Его одиссея по больничным палатам началась.
8
Он не надеялся, что она придет, тем более что она разыщет его в этом, по сути, чужом ей городе – за… сколько же? да, почти за десять лет жизни… проживания тут. Она так и не обрела корни, не пустила их в землю. Потому что эти безвольные потуги приобрести подруг, любовников (после измены и оставления ее мужем), ничего ей не дали в плане развития патриотических чувств по отношению к новой родине. Она покинула старый дом, а новый не нашла. Или ей не дали его найти многочисленные, но бесполезные советчики, сославшись на сложность постреволюционных процессов в стране, противоречивость и множественность семейных отношений, в коих она, по старинке или по невежественной глупости, ничегошеньки не понимала и не хотела понимать.
– И международное положение прибавь сюда, какое сложилось в мире, вокруг нас, – настаивал на ее беспринципной и пагубной неосведомленности свёкор, вскоре после их разговора ушедший в мир иной, туда, где его знания ему не пригодятся, – хуже не придумаешь. И как, позвольте вас, милочка, спросить: как нам жить при всем при этом?
– Как жили, – робко предложила Оля.
– Невозможно, никак невозможно. Новый век – новые правила.
Век-то новый, но жила она, как и прежде замкнуто в четырех стенах. С ребенком, теперь уже юношей, даже не отроком, который был вроде нее, такой же отсталый в бытовом плане, неподготовленный к бытовухе, неучёный. Да и откуда ему было подчерпнуть сведений, если тыща в месяц на жизнь, на все про все, на хлеб и на квас, или воду. Выйти на улицу к друзьям стыдно, девчонки сторонятся, считают скупердяем. «Пусть лучше так считают, чем узнают правду», логично рассуждал он, боясь, что кто-нибудь разубедит их и развеет неведение.

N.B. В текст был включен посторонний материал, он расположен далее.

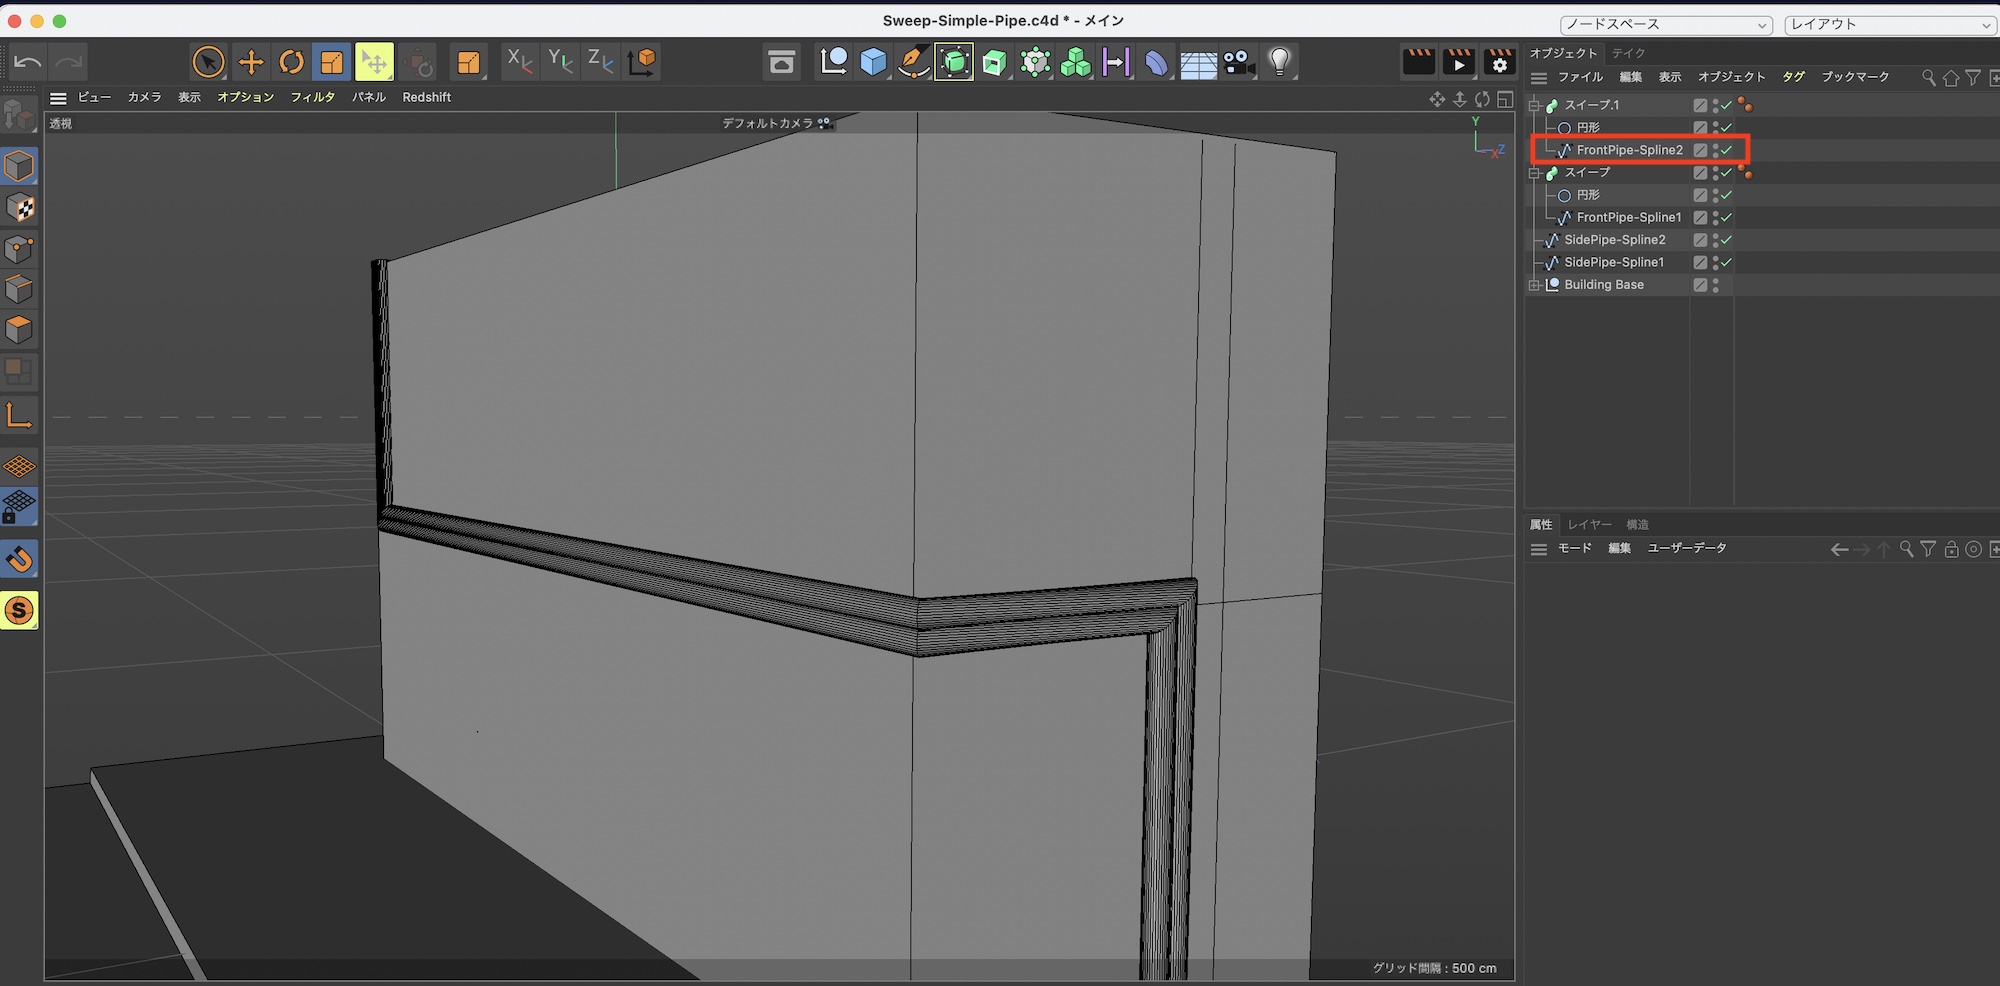
Task: Switch to the テイク tab
Action: click(x=1628, y=53)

Вот и выбрал он, как заменитель, местную библиотеку, где просиживал часами за книгами по биологии – его тайной страстью, – и бесконечные демагогии с матерью, лежа на диване с задранными вверх ногами, прислоненными к стенке, при его немалом росте, достающие едва ли не до потолка.
– Правила для дураков написаны, – философствовал он, разгрызая истончившийся леденец (все философы сладкоежки). – Их можно и нужно учить, но исполнять необязательно.
– Как же так, – удивилась Оля. – Ты же будущий юрист или философ или дипломат. Как же ты без знаний законов? А если их не исполнять, то, что получится: делай, что хочу. Анархия.
– Брось, ма. Ты знаешь, о чем я. Правила, то бишь законы, что эта конфета. Ее можно обсосать, а можно обгрызть. Результат один и тот же. Каждый пользуется ими, как ему вздумается, извлекая максимум удовольствия из процесса. А потом выкинет за ненадобностью, или как попользованную и закончившуюся, от которой следа не осталось. И возьмется за новую: они, собственно, и похожи друг на друга, как близнецы, все эти правила, морали, своды законов. Я на эту тему даже когда-то доклад подготовил, но его все равно никто не понял в классе – одни дебилы у нас собрались. Им до меня еще расти и расти.